── Dataset ──

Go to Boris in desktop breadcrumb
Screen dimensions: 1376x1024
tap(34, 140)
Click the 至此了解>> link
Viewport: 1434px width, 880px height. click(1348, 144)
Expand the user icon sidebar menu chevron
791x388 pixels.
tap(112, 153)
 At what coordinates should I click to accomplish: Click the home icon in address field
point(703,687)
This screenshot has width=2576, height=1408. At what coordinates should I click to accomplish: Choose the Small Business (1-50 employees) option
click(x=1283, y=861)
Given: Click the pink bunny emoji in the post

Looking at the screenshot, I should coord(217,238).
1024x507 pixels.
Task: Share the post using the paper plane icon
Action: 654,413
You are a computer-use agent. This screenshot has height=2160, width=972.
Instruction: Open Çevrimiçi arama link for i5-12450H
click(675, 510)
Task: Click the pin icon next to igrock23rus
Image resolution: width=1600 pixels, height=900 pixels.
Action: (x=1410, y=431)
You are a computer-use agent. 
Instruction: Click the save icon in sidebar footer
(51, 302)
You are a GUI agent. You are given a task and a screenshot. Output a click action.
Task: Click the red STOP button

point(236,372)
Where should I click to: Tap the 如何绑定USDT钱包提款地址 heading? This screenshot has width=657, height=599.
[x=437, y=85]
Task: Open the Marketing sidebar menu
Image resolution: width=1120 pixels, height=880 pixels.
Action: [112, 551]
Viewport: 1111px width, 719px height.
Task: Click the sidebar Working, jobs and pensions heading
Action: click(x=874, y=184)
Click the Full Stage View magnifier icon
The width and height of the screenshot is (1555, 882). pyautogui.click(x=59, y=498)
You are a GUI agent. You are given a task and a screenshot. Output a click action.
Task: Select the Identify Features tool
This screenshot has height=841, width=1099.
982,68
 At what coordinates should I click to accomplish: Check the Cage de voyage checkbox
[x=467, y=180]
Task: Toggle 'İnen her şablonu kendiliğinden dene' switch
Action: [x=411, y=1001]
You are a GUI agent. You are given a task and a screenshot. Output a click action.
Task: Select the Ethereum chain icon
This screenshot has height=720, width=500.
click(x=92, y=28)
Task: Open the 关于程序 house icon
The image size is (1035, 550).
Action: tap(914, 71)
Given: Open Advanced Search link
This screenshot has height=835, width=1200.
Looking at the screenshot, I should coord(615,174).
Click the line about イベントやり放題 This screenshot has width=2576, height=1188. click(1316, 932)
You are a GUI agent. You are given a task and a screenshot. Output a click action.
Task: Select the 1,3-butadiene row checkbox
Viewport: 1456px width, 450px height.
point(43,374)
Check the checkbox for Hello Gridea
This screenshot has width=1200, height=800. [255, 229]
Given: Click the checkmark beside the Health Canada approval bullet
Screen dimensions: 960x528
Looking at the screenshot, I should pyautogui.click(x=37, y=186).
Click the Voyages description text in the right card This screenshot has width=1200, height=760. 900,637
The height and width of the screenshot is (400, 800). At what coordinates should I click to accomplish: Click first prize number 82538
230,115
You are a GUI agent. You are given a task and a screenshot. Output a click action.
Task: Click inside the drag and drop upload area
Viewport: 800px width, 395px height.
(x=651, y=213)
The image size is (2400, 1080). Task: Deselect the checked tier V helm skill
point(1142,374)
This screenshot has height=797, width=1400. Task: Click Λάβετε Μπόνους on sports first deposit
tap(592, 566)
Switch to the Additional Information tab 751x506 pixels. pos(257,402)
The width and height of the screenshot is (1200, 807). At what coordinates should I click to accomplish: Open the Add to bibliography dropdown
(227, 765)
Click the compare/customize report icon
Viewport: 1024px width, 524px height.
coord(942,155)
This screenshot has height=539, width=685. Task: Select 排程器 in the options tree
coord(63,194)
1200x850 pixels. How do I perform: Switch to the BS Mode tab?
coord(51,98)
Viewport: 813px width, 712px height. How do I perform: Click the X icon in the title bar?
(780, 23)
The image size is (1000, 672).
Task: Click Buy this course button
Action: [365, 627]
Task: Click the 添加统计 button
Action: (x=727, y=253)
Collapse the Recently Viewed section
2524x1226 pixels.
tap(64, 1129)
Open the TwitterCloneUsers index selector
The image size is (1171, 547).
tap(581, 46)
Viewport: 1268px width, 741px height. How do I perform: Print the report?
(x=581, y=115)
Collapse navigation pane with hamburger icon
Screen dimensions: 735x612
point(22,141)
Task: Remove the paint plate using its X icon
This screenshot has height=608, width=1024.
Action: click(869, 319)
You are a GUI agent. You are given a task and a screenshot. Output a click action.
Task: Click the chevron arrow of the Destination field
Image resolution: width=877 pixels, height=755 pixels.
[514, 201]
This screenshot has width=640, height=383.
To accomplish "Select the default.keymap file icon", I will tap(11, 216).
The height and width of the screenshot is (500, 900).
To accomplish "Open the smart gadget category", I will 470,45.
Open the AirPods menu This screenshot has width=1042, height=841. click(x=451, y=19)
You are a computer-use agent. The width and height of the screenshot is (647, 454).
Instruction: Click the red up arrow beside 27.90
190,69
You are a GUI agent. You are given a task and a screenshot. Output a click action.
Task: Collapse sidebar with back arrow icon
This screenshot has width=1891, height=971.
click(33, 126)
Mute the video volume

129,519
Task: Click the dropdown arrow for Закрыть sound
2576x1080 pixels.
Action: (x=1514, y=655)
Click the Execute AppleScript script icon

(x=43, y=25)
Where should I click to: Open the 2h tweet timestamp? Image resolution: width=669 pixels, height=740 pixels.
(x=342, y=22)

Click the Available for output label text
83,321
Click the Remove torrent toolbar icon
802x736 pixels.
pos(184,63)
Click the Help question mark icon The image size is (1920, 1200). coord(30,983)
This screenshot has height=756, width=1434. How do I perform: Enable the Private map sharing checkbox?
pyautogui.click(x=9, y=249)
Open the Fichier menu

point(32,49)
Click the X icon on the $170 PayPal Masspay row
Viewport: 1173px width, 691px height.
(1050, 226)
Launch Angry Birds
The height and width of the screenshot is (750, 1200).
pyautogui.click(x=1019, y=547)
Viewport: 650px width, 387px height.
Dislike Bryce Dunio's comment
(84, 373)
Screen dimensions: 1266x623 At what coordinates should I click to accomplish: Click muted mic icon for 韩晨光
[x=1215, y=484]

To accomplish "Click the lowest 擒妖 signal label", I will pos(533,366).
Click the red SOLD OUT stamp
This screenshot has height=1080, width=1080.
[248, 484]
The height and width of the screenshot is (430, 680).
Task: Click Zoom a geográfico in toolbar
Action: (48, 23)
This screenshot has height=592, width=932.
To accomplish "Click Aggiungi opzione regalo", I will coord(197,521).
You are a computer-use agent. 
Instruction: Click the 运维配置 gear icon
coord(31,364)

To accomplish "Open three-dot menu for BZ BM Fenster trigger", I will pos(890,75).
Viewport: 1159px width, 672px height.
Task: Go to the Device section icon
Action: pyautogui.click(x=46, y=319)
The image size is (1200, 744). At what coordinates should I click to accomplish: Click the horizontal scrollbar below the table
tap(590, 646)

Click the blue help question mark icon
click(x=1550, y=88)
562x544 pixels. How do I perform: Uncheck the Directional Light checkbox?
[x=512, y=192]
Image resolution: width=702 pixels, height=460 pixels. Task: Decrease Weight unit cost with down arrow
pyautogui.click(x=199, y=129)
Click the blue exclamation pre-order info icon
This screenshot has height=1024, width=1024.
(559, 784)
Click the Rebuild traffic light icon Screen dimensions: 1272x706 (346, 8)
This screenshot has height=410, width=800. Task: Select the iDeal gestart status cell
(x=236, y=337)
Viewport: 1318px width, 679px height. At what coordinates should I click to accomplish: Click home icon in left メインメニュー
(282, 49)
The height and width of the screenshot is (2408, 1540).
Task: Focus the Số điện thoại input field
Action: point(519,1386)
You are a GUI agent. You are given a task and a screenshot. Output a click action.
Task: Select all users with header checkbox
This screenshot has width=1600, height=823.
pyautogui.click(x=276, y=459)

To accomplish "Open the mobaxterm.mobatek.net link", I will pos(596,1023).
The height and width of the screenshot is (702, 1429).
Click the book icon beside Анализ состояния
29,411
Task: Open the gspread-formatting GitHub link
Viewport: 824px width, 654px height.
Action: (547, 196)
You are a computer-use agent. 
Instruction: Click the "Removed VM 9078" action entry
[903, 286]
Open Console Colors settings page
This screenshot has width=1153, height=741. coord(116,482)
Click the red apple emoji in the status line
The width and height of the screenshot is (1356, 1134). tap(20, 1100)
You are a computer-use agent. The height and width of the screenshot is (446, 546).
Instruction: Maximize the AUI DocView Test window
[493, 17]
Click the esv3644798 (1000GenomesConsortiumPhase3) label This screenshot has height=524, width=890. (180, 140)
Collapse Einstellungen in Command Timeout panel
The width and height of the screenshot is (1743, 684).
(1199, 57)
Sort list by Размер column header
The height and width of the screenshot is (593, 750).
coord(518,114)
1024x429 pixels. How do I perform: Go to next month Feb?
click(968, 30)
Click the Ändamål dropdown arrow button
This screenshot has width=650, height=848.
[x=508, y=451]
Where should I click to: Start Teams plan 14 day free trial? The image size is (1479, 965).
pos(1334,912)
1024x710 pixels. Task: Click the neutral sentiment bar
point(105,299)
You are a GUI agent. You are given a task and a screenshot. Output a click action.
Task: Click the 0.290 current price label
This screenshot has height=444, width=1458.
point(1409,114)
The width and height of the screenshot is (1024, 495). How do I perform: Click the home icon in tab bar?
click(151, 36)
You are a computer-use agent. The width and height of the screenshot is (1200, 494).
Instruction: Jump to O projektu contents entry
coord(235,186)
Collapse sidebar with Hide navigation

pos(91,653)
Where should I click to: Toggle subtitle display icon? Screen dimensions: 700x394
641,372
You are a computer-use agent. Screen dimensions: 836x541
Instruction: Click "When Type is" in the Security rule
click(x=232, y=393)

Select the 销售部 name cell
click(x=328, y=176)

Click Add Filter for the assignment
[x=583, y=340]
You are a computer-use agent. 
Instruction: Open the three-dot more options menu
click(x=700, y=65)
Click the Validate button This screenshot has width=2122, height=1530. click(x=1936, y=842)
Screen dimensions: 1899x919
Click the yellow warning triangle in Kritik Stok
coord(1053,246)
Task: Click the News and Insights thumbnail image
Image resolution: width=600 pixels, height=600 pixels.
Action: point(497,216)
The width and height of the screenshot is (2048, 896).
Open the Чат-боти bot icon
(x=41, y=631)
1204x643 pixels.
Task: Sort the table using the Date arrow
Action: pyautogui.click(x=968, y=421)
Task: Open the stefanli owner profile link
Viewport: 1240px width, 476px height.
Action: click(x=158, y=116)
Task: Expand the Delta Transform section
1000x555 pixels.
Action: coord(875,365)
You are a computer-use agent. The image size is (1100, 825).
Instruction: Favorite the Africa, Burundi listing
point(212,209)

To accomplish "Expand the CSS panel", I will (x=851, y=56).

───

What to produce => In the entries above, please find the line with "Check the checkbox for Hello Gridea" and the line with "Click the Voyages", then write out exactly those two lines and every line between them, and nothing more.

Problem solution =>
Check the checkbox for Hello Gridea
This screenshot has width=1200, height=800. [255, 229]
Given: Click the checkmark beside the Health Canada approval bullet
Screen dimensions: 960x528
Looking at the screenshot, I should pyautogui.click(x=37, y=186).
Click the Voyages description text in the right card This screenshot has width=1200, height=760. 900,637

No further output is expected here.